Excerpt provided:
>>>
As we mentioned in our last reading, the fundamental workhorse of data science in python is the numpy array. While all numpy arrays are similar, they do come in a range of flavors depending on the number of dimensions along which they organize the data they contain:

numpy array example image

The simplest form of the numpy array is a one-dimensional array, also known as a vector. Vectors are a building block of data science because they are often used to represent a collection of different measurements or observations of the same thing. For example, one may use a vector to hold the heights of everyone in a classroom, or a series of measurements of one’s heart rate taken over time.

When we move from one dimension to two, the resulting array is also known as a matrix. Matrices (the plural of matrix) are commonly used to represent data in two different ways.
<<<
What you will do:
1 – Copy the records word for word, from the line holding "You are a computer-use agent. 666x374 pixels." through the end of the records, both included. Leave out the pictures.
2 – Pick up the passage on numpy arrays right after its last sentence and keep writing.

Records for processing:
>>>
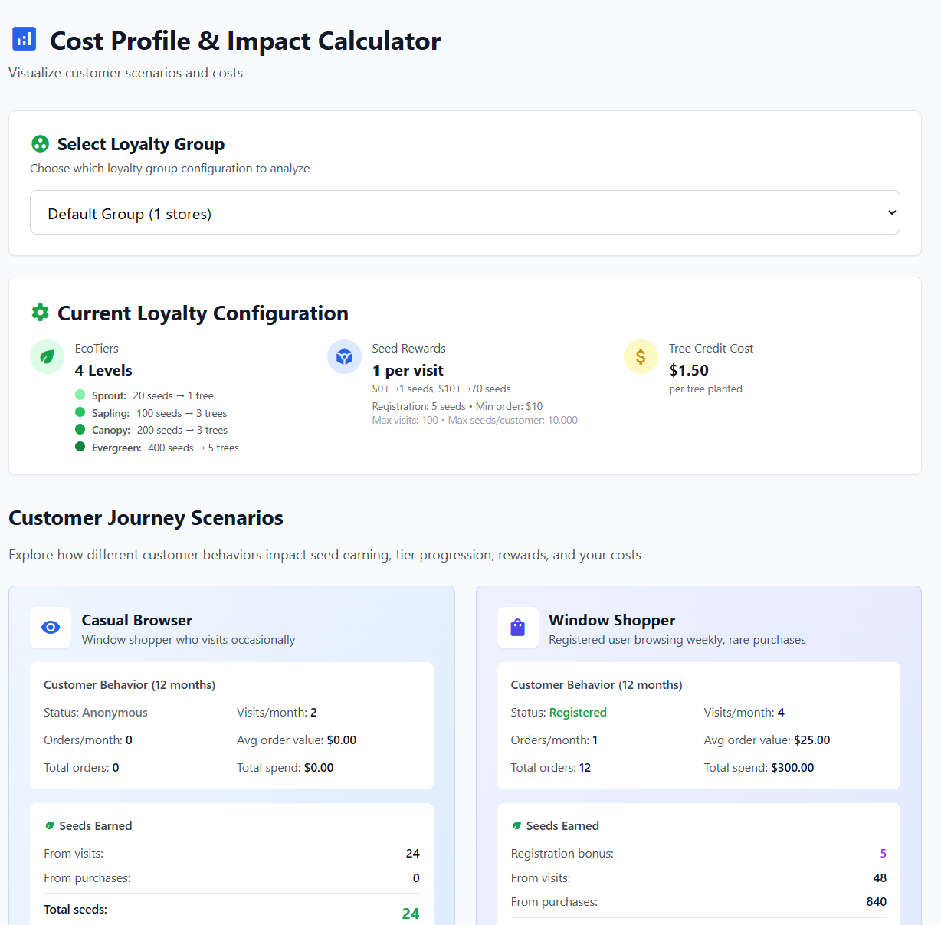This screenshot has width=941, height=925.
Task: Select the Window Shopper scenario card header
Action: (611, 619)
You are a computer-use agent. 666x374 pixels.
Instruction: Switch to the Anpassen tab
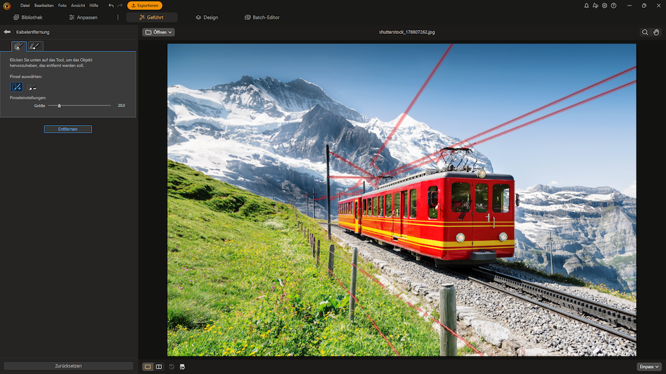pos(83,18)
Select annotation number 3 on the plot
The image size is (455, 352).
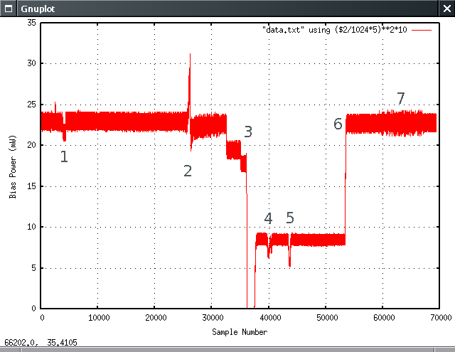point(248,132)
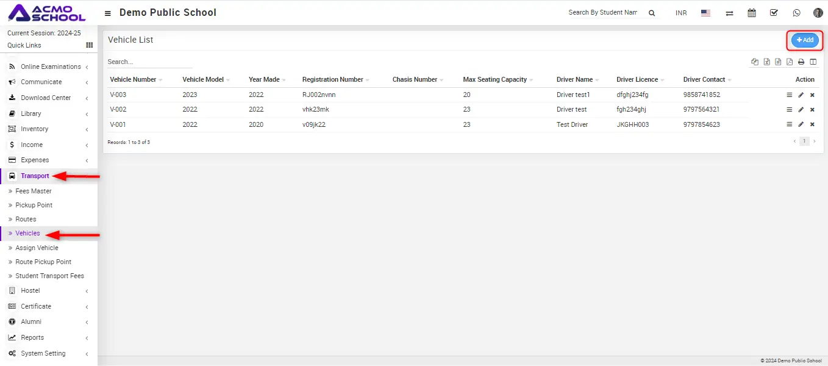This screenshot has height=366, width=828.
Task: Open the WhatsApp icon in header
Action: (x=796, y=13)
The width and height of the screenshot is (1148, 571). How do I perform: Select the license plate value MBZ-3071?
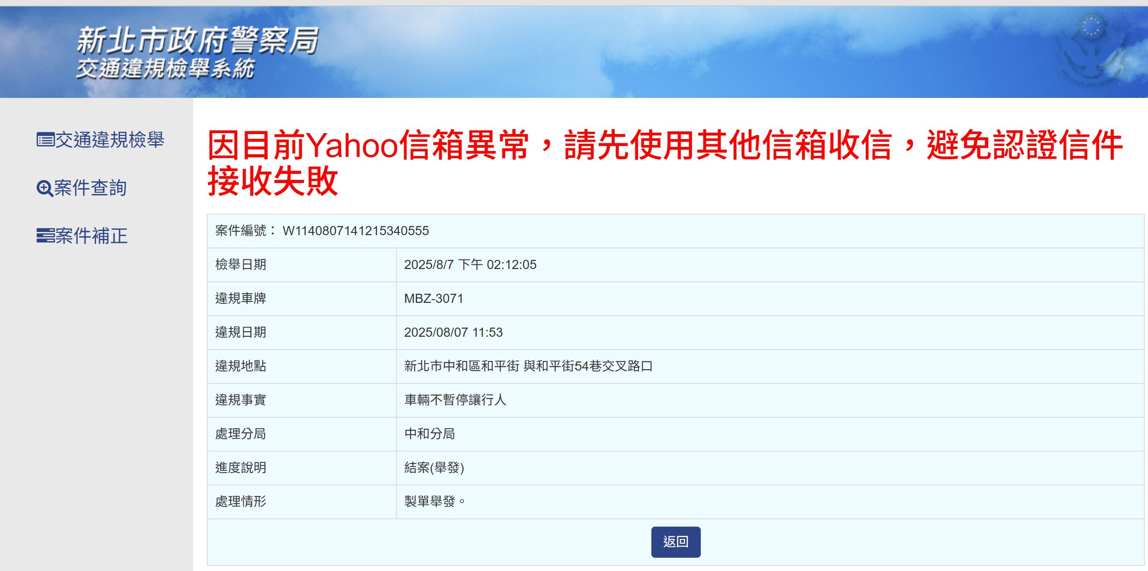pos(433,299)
<<<
In response:
1 –
You are a computer-use agent. 666x374 pixels.
Instruction: Switch to the Anpassen tab
pos(83,18)
Select annotation number 3 on the plot
The image size is (455, 352).
point(248,132)
This screenshot has height=366, width=828.
Task: Open the WhatsApp icon in header
Action: (x=796, y=13)
The width and height of the screenshot is (1148, 571). How do I perform: Select the license plate value MBZ-3071?
pos(433,299)

2 –
The first way we can represent data in a matrix is by placing lots of vectors side by side so that each column becomes a different property being measured, and each row becomes a single entity whose properties are being measured. For example, you could imagine storing data about customers in a matrix, where each row is a different individual customer, and each column is a different type of data being collected (days since customer’s last purchase, total dollars customer has spent at a store, customer age, etc.).

The second common way of representing data in a matrix is by using the matrix to represent fundamentally two-dimensional data, like a picture. A simple black and white image, for example, can be represented by a matrix where the value in each cell is the darkness of the corresponding pixel, and a color image can be created by combining multiple matrices—one matrix for the amount of blue in each pixel, one for the amount of red, and one for the amount of green.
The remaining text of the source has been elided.